While there are many fears about job loss during the rise of AI, women might lose the most. However, if women increased their presence in tech, they could literally write the code to navigate the numerous threats to their job security. These are not unreachable goals, and they are certainly not new. Women have been fighting uphill battles throughout history, from struggling for citizenship or gaining the right to vote to stepping over, around, and through barriers—real or imagined—to keep them from advancing in their careers.
Right now, traditional barriers of gender and cultural bias are being magnified. In the US, the tech itself has reportedly made assumptions about and toward women from mostly male perspectives. The Women in Tech Network reports, women represent less than one-third of the STEM workforce. The report lists additional hits to representation, including women experiencing more layoffs than men (45% more in 2022), and applying at far fewer rates, (only 25% of entry-level applicants).
So what does that do to AI, which is learning about and from us by mostly male-created code? In Michael Connelly’s new novel, The Proving Ground, Mickey Haller (Lincoln Lawyer) argues a civil case where a teenage boy develops a relationship with an AI chatbot who urges him to “get rid” of his human girlfriend, which he does. In the process of holding the tech company responsible for the girl’s murder, Haller found (spoiler) one of the male coders (there were no females) to be a member of a group of men who hated women and transferred his misogynistic attitudes into the code. While this is obviously a fictional worst-case scenario, there are plenty of real-life incidents that demonstrate the ways women are at risk from ongoing bias, and from being left out of the process.
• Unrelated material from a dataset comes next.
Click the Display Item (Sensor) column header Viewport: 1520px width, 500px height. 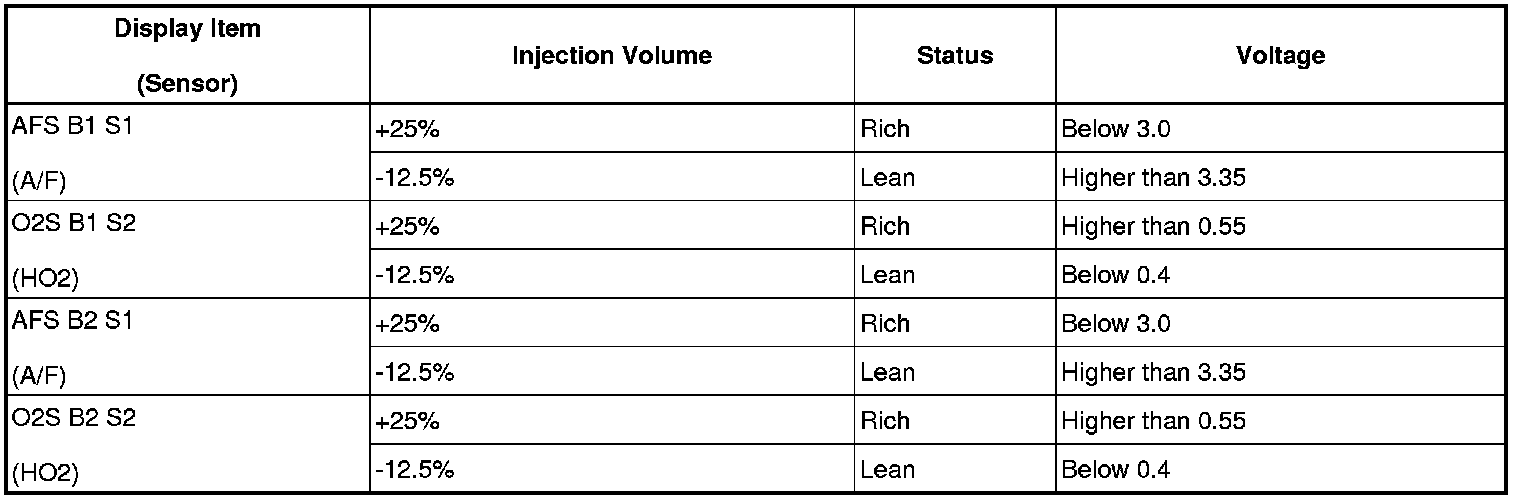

“The data problem is structural, not incidental,” says Shubhi Rao, founder and CEO of Uplevel, creator of UpGenie AI. He reported that, “A 2023 analysis by the Berkeley Haas Center for Equity, Gender, and Leadership examined 133 AI systems and found that roughly 44% exhibited measurable gender bias. The culprit is not bad intentions; it is bad inputs. When the datasets used to train AI over-represent male behaviors, male speech patterns, and male-coded workflows, the intelligence those systems produce is, by definition, intelligence built for someone else.” Finally, Rao stated the overall problem we must solve to bring women as full participants into the age of AI. “AI cannot work for women if gender data doesn’t exist. And no one was building it.”
Women are leaving themselves out of the AI revolution as well. Lean In conducted a study in 2025 to learn how men and women felt about using AI. Overall, men were more positive in all ways. Women were more cautious and even reluctant about using it for ethical reasons. Once they did use it, to assist with coding for example, women were judged less positively and even to be less competent than men. In addition, women were less encouraged by management to use AI than men, and women were more likely to distrust the accuracy of AI’s responses.
Because of these results, Lean In is working to help women understand the importance of becoming full participants in AI. In their newsletter, The Lead, Bridget Griswold, CEO, predicts, “We are at the beginning of a true revolution—one that is profoundly changing the way we live and work…Very quickly, AI will touch nearly every industry and job, in a transformation akin to the Industrial Revolution and the rise of the internet—but faster.” Griswold goes on to encourage women who are not using AI to familiarize themselves with AI tools that might increase productivity in their jobs. She denies that it requires technical skills, and says, “It’s about experimentation and the ability to learn.” She also promises more to come. You can sign up for The Lead here.
It’s also time to end the gender bias. The more women stand on the sidelines and allow it to be built into AI, the more women will continue to suffer some of the harms that are already apparent—like when AI is tasked with reviewing resumés for job applicants. White male names were favored over women of all races and Black men. This was discovered in a Washington University study, using three AI systems that looked at 500 resumés and job descriptions allowing for more than 3 million comparisons. Payal Dhar, reporting for Science News Explores, said that the study was conducted to test claims that AI screening was more fair since resumés provide only data. This is especially significant when you read the statistics from World Economic Forum that “Approximately 88% of companies already use some form of AI for initial candidate screening.”
Voices advocating for more diversity and greater representation can be found from multiple sources. In the article, “Top 10: Women in AI,” published in AI Magazine, Debbie Weinstein who serves as President of Google in the EMEA region, overseeing AI strategy, innovation and market expansion, advocates for diversity in AI leadership and actively supports initiatives aimed at increasing female representation in the tech industry. And she is not alone, check out the interviews with these amazing top 10 women for more inspiration about the future of AI and the roles women are playing in leading the way.
While this is inspirational, more talent is needed. UpLevel warns, “Women are socialized to wait until mastery feels complete before speaking. AI is evolving too fast for that instinct to serve you. Authority now belongs to those willing to think in public, in real time.” They predict that the next 24 months are important to career advancement in AI. When something is this new, it provides motivated people with opportunities to become experts. UpLevel says that men in tech are filling that role. Women need to step up to become architects and help design the future of AI. The more diverse the input, the more valuable the new intelligence will be. Women need to lead, not follow, into this new age, and guide the change toward a future that benefits us all.